A new survey reveals that investment criteria are evolving beyond financial criteria to include ESG
Institutional investors are starting to realize that, in the long run, money isn’t the only thing that counts.
According to the newly released Edelman trust Barometer Special report: Institutional Investors, investing criteria are evolving to focus not just on financial metrics, but also on corporate culture; Environmental, Social, and Governance (ESG) investing; and companies’ roles in broader society.
“A new set of investment criteria is emerging as investors take into account longer-term considerations for what drives company valuation,” said Lex Suvanto, Global Managing Director, Financial Communications & Capital Markets at Edelman.
The survey included over 500 chief investment officers, portfolio managers, and buy-side analysts across five countries (the US, Canada, the UK, Germany, and Japan), who represent firms that collectively have over US$4.5 trillion in AUM.
Eighty-nine per cent of respondents said their firm has updated its voting and engagement policy to be more considerate of ESG risks; 63% said the change was made in the past year. Environmental and social considerations are also on the rise as respondents around the world agree that they are as important as governance when it comes to investment criteria.

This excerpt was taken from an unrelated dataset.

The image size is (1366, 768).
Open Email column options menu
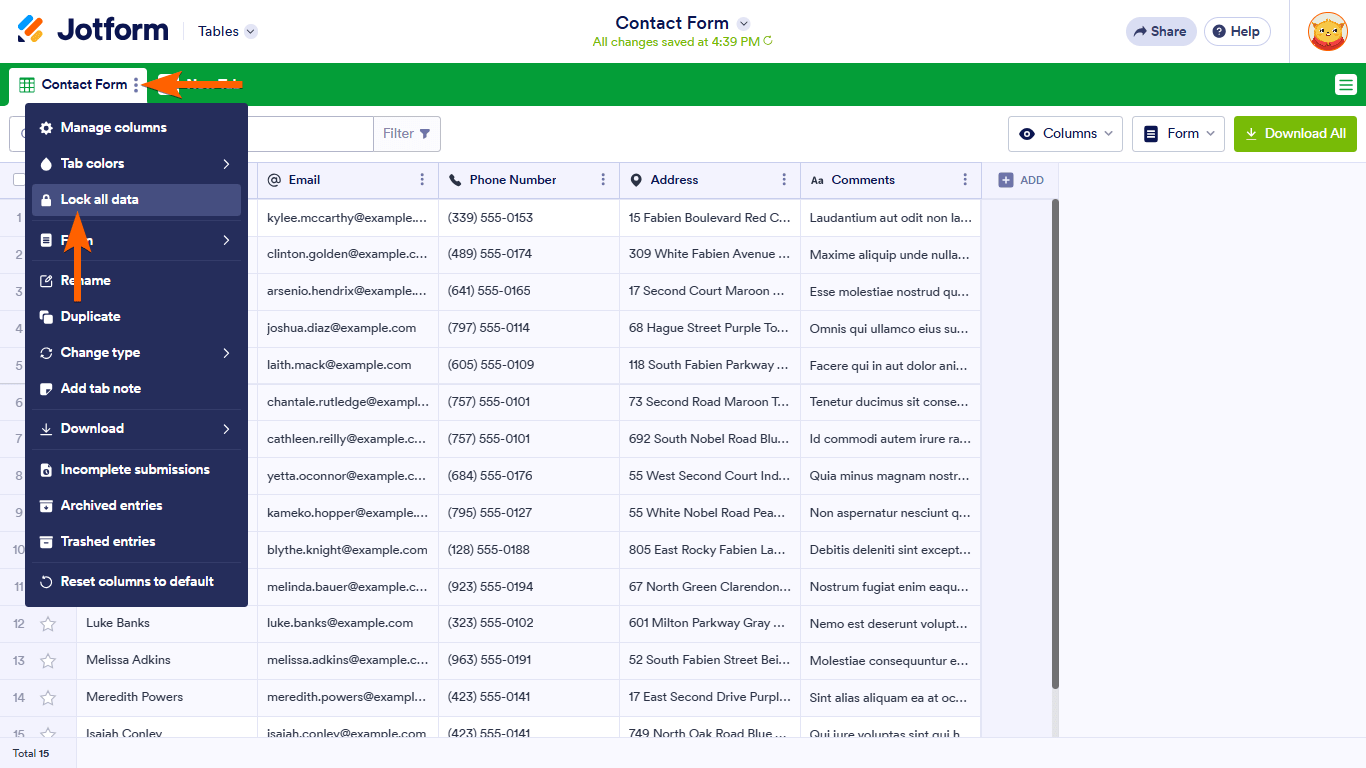coord(422,180)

Public companies should also be prepared for more shareholder activism as 87% of institutional investors say their firms are becoming more interested in taking such an approach to investing. When asked whether they’d back a reputable activist investor if they believe change is necessary at a company they recommend or are investing in, 92% said they would.
Maintaining a healthy corporate culture and enforcing a corporate code of conduct at all levels of the company have a great impact on trust, said 65% of investors. And looking outside the company, 98% of investors believe public companies have an urgent obligation to address one or more societal issues. The top priorities: cybersecurity, income inequality, and workplace diversity.

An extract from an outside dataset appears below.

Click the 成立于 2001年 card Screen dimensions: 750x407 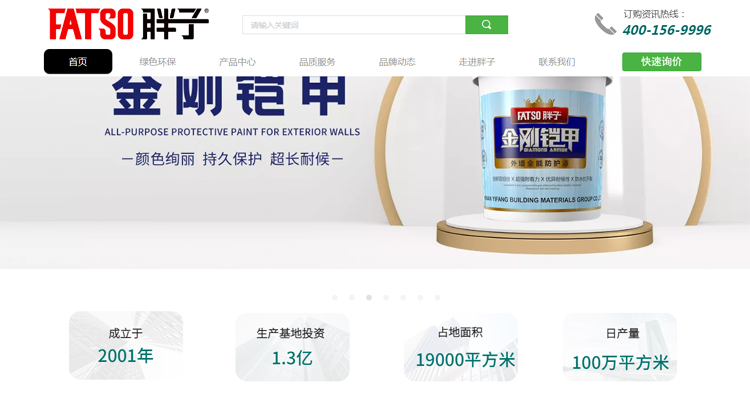click(x=126, y=345)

Eighty-eight per cent of institutional investors said the current political climate is forcing a change in their firms’ investment strategies; trade risks were also cited by 89%. And 85% agreed that most companies do not fully recognize the new risks to their business posed by the political climate.

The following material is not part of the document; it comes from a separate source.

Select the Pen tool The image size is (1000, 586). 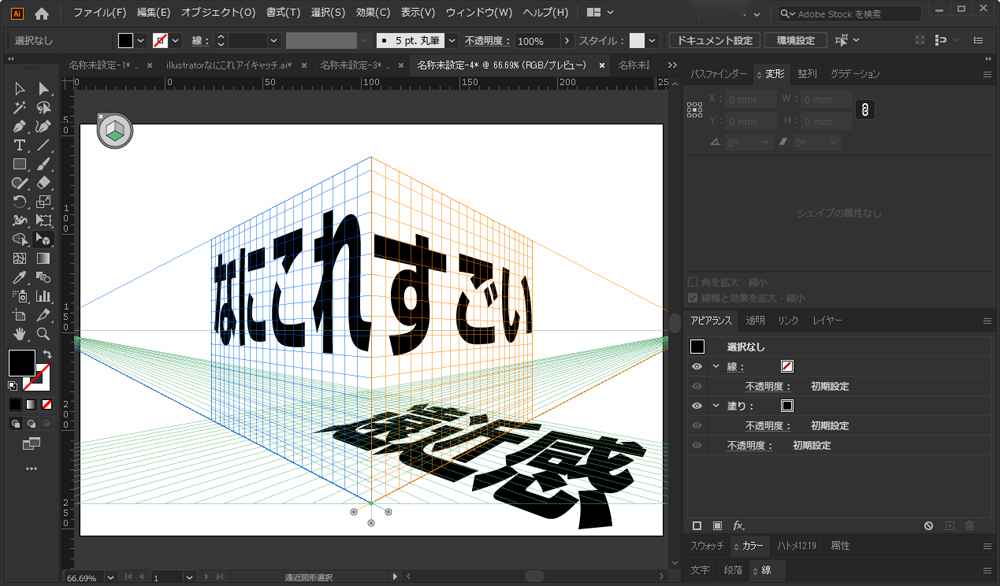[x=19, y=127]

When it comes to sources of information, participants said a company’s CFO is the most credible, though a wide spectrum of voices — business and financial experts, regulatory agencies, and so on — are also viewed as highly credible. Social media is also gaining relevance: 98% of investors said they use social platforms like LinkedIn or Twitter to inform investment decisions on a weekly basis, and 86% say they check a company or an executive’s social media channels when evaluating a current or prospective investment.
Looking into the future, 96% of investors agreed that long-term guidance on financial performance impacts trust. This is particularly important as the bull market comes to an end, which nearly half estimated will happen in the next year and 81% said would be in the next two years.